Durante o dia, quando a chuva vinha intrépida, violenta, os ares de minha casa se modificavam. Panelas, baldes, latas, bacias, tachos e outros vasilhames que armazenavam água espalhavam-se pelo chão. As goteiras tiravam o sossego e o humor de minha mãe, mas divertiam muito as crianças. Quando o telhado da sala estava em ordem e não gotejava (isso raramente acontecia), era possível conseguir permissão para um bom banho de chuva. A meninada ia para o quintal, pulava e cantava; fazia a maior algazarra recebendo jorros da bica de zinco. E quando o salseiro passava era hora de correr para a rua para desfrutar da delicia de brincar na enxurrada. Na água barrenta colocávamos barquinhos de papel e até nossos chinelinhos. Alguém ficava numa ponta, para fazer descer, uma a uma, cada “embarcação” e o outro se posicionava bem mais embaixo para resgatá-la. Às vezes o resgate falhava e um chinelo ia embora, perdia-se na correnteza E a gente ganhava chineladas.

Como eu gostava de chuva! E o melhor de tudo era ouvir trovoadas e ver raios cortando o espaço em todas as direções. Enquanto minha mãe tremia, tomada pelo medo, eu escancarava um sorriso e vibrava ao ouvir aqueles roncos sacudindo a terra. Imaginava que eram gritos de Deus, mostrando força e exigindo respeito. Quanto mais forte a chuva maior era a diversão. O pé d’ água descambando pelo vale era algo sublime, lindo de se ver. Parecia um rio. Começava a altura da Praça do Lobão e seguia entrecortando terrenos baldios e os fundos dos quintais da Rua do Cabeça e da Rua da Misericórdia; indo ao encontro do legítimo Riacho das Pedreiras. Nessas horas, a meninada driblava a vigilância e corria para a Rua Barão só para contemplar o rio empanzinado, batendo violentamente naqueles paredões de pedra que o margearam por anos e anos, no longo processo de urbanização. Ali, onde hoje figura uma quadra esportiva, era o trecho mais profundo e a gente tinha medo de cair. Nos outros trechos, a profundidade não assustava. A gente caminhava sobre os paredões e ouvia a canção das águas. E o rio límpido arrastava folhas, pedregulhos, talos, galhos, encantos, alegrias e inocência. Quando o vento batia, os velhos jatobás dançavam, tremiam de frio; e chuvas de folhas cobriam de verde o chão duro e batido.
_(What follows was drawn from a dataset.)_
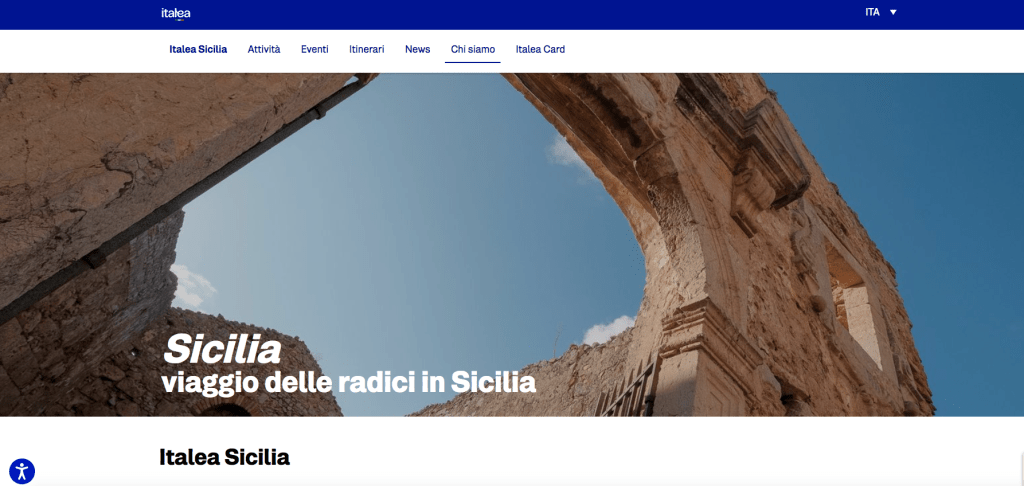Viewport: 1024px width, 486px height.
Task: Click the 'viaggio delle radici in Sicilia' subtitle
Action: click(x=349, y=383)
Passadas as tormentas, nos ocupávamos catando tanajuras. Depois, na terra ainda úmida, mas firme, riscávamos o chão jogando finca. Anfíbios em grande quantidade saiam atarantados pelas ruas e eram facilmente vistos nas calçadas, nos quintais, nos bueiros; em todos os lugares. Medo para uns, distração para outros.Tínhamos nossa jia de estimação, num bueiro de nosso quintal. E ela viveu muito tempo... até ser descoberta pelo meu tio. Acabou transformada em farofa, servida como tira-gosto num desses botequins de esquina.

Naquela época era assim. Quando o tempo das águas chegava ao fim, ficavam algumas grotas e muitas poças. Os estragos não eram tão grandes e a prefeitura resolvia tudo compactando os terrenos com cascalho. Foi assim por muito tempo. Então veio o progresso, que calçou ruas, construiu muitas casas, ruas e bairros, acabou com vales e terrenos baldios, cobriu o rio transformando-o em esgoto, acabou com as goteiras de minha casa, com os anfíbios e tantas outras coisas.

De quando em quando ainda corre uma chuva de saudade e, de olhos fechados, eu encontro novamente tudo que o tempo levou.